Like clam pointed out, Google's customers are the advertisers. "Skooter" is a user. Just like with ad-supported broadcast TV, you're not the customer, you're the product.

The idea is pretty well-expressed there, but I think we can go back further. In 2004, Coding Forums discussed the then-new Gmail, and liorian commented:

From a Google perspective, you're not the customer. The ad service buyer is the customer. You're the commodity. By making you a more attractive commodity, i.e. by making sure to only serve you an ad if you are in the target population for it, they are making the ads pay better for their customers, and they can reap a large part of the difference to their competitors, the other ad services.

This isn't a new idea then, as the analogy to television makes clear. The earliest, most thorough exegesis of this idea I have found is Claire Wolfe's 1999 article Little brother is watching you The Menace of Corporate America which opens with:

Perhaps because you're not the customer any more. You're simply a "resource" to be managed for profit. The customer is someone else now — and usually someone without your best interests at heart.
And has a continuing refrain of “Who is the Customer? Not you”, ending with
Who is the customer? Not you, whose life is reduced to someone else's salable, searchable, investigatable data. The customer is everyone who wishes to own a piece of your life.

The underlying warning is definitely worth thinking about — Maciej Ceglowski eloquently made the case for why you should pay Software Artisans on a recent TummelVision — but the deeper changes to what it means to be a customer matter too. There are other things we take part in without paying or being sold, because we find shared value in them, and the net enables those too.

Saturday 28 January 2012

QR Codes: bad idea or terrible idea?

People have a problem finding your URL. You post a QR Code.
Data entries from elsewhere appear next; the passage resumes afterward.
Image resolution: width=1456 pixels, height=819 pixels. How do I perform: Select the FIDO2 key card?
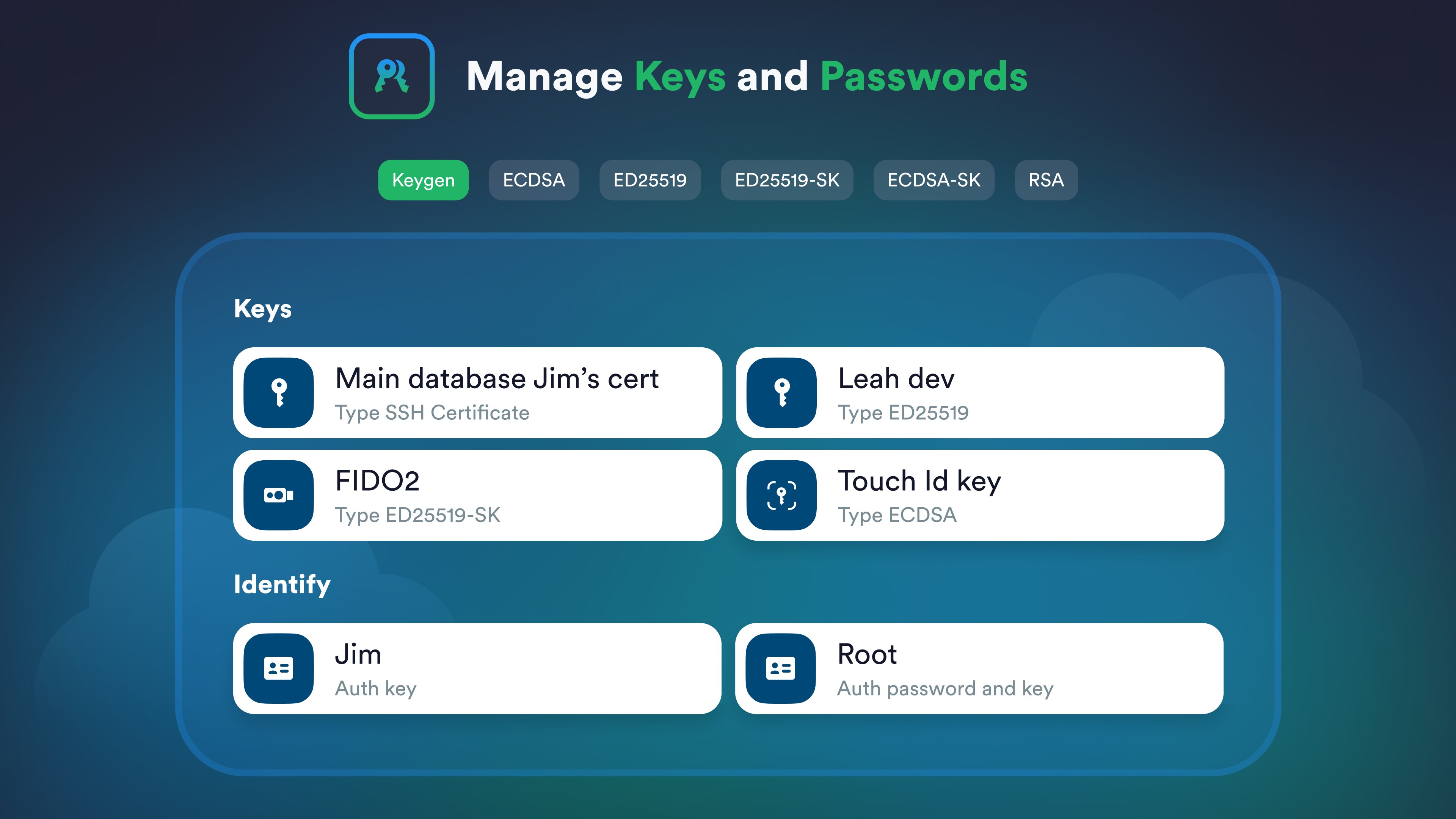(x=497, y=494)
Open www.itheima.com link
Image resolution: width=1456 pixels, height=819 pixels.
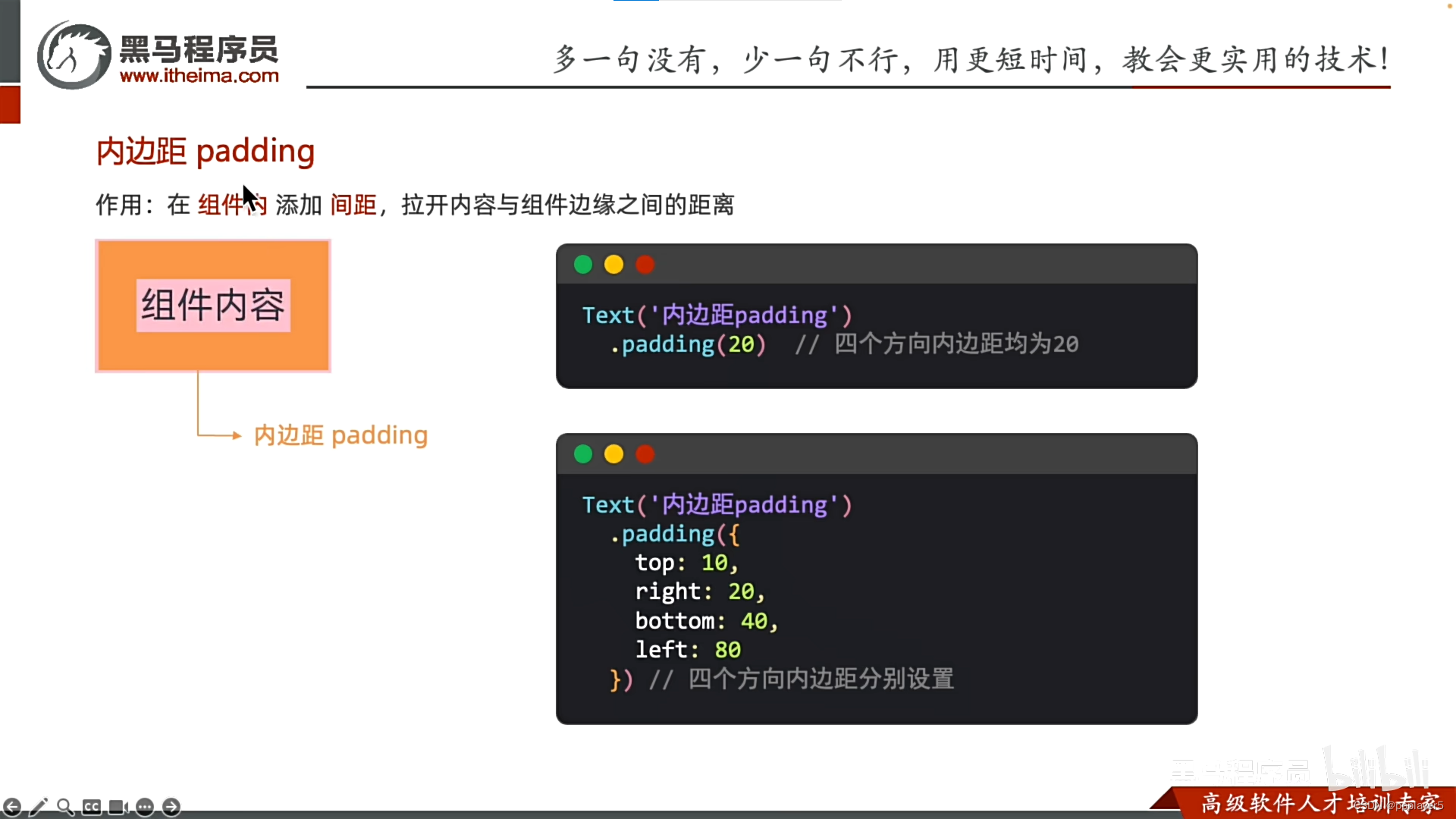tap(199, 76)
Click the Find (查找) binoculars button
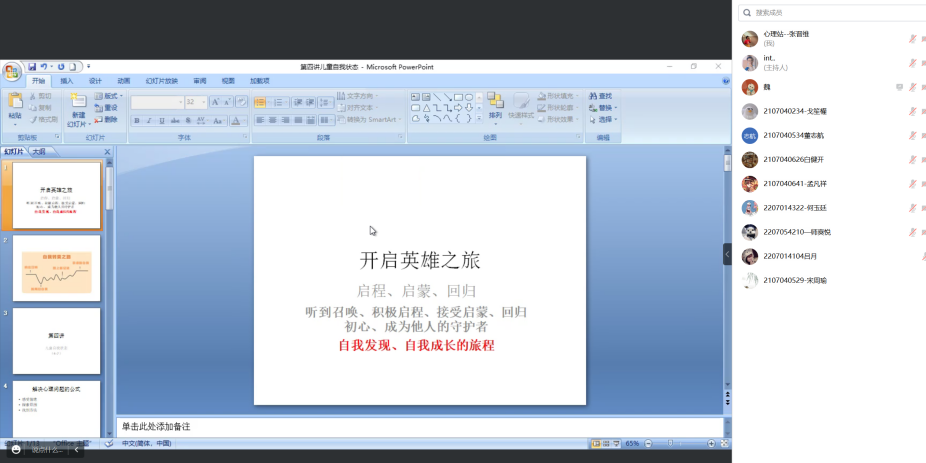The width and height of the screenshot is (926, 463). point(600,96)
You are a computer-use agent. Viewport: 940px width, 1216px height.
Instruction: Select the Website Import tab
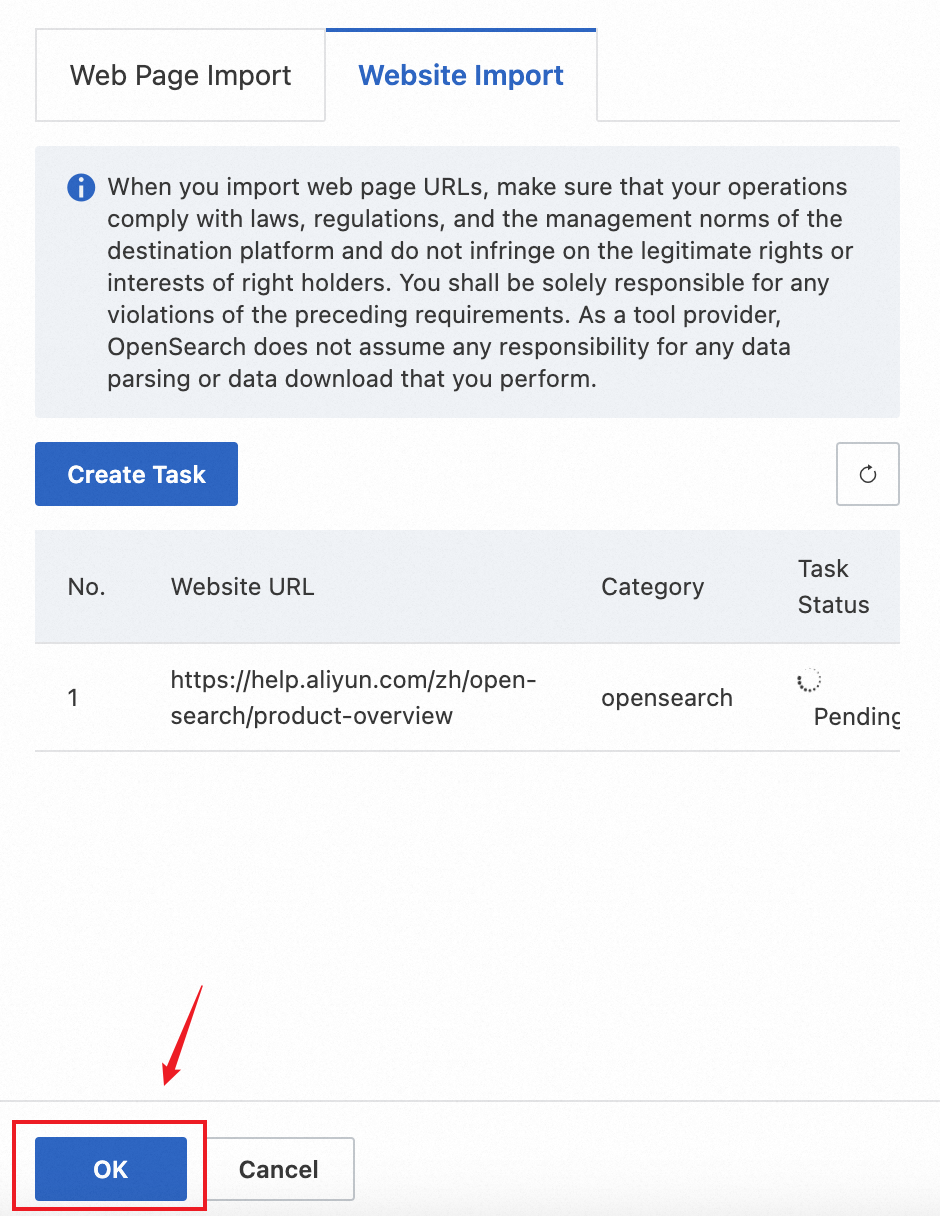pos(461,76)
Now they have 2 problems. Or more:


  1. They see a chunk of robot barf on your poster, and have to realise it isn't a crossword puzzle, but a QR code.
  2. They need to take a digital photograph of it with their phone. If they have a laptop, even with a camera, this requires physical contortions
  3. They need an application on their phone that can make sense of a QR code.
  4. They need a lot of patience as they fiddle with it.
  5. They need a working network connection to resolve it.

Conversely, with a URL they could type it in, take a photograph of it and type it in later, or if they have the right app, it will recognise the URL text from the image and make it clickable.

That is the irony of this. QR Codes ignore years of research and culture on how to communicate meaning in symbolic form designed to be captured by image processing tools behind a lens. We have this technology. It is called writing.

Written language has a set of symbols that are relatively unambiguous, that are formed of curves rather than hard edges making them resilient to noise, and have been market-tested for milennia. QR Codes don't just ignore this, they ignore the relative success of one dimensional barcodes. Notice something about a barcode? It has the number printed on it as well, so you can type it in if the scan fails. QR Codes don't do this, so it's far too easy to put the wrong one in, or fail to replace a mockup. Which is why so many QR codes link to Justin's site instead.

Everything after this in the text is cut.